For each of the channels, starting with the one of highest signal strength level, the MS searches the frequency correction burst, on the Frequency Correction Channel (FCCH). This is the first step of the process known as frequency synchronisation. This information is present in the slot TO. The FCCH burst is a long sine wave that is offset by 67.7 kHz from the carrier frequency. The cell transmits all zeros for the frequency correction burst. The MS has to take out this offset before an estimate of the carrier frequency can be established. If no frequency burst is detected, the MS then seeks another a channel with the next highest signal strength level.

After the frequency correction burst is detected, the MS will try to synchronise with the time synchronisation burst (SCH). The SCH always occurs in the next frame in the same timeslot as the FCCH. The occurrence of this is eight Burst Periods (BPs) later than the FCCH. The SCH contains precise timing information on the timeslot boundaries in order to permit refining of the received slot timing. The SCH message also contains the current frame number, to which the MS is also synchronised. This time synchronisation is generally carried out in two steps - coarse and fine. Here the internally stored synchronising pattern is correlated, and at the peak of correlation the channel is considered to be synchronised. If synchronisation does not occur, the process of frequency synchronisation with the next highest power channel in the list will start. If the synchronisation is successful, the MS will read the TDMA frame number and the BSIC, which is part of the SCH transmission. Assuming that the MS is synchronised, it decodes the information on a Broadcast Control Channel (BCCH).
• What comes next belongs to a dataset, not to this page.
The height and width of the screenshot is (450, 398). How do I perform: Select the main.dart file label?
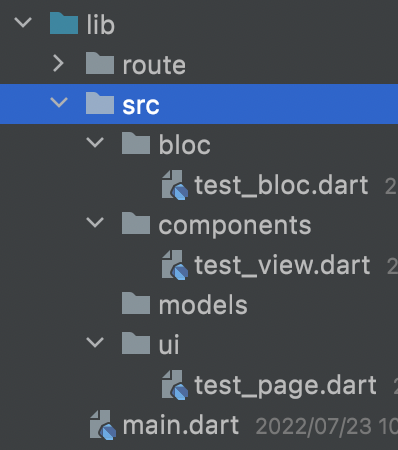[181, 425]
The BCCH information contains such items like adjacent cell list, BCCH location, minimum received signal strength, and LAI and provides beacon frequencies of surrounding BTS cells. All BCCH transmissions are at a standard power level, which permits the MS to determine received power from that BTS as well as from adjoining BTS’s. Therefore, when the BCCH information is correctly decoded, the MS will follow one of the following two paths.

If the BCCH information includes the present BCCH channel number then the MS will simply stay on the Channel. If the current channel is not included in the BCCH information list or the received signal strength level is below the desired level, then the MS will continue searching for the next control channel.

After the MS has successfully synchronised to a valid BCCH, it must maintain the link and monitor the Paging Channel (PCH). The MS unit is also required to maintain information on the neighbouring BCCHs. The information includes synchronisation information and the average measured RE level of at least six adjacent cell channels. This information is important for the hand-off process.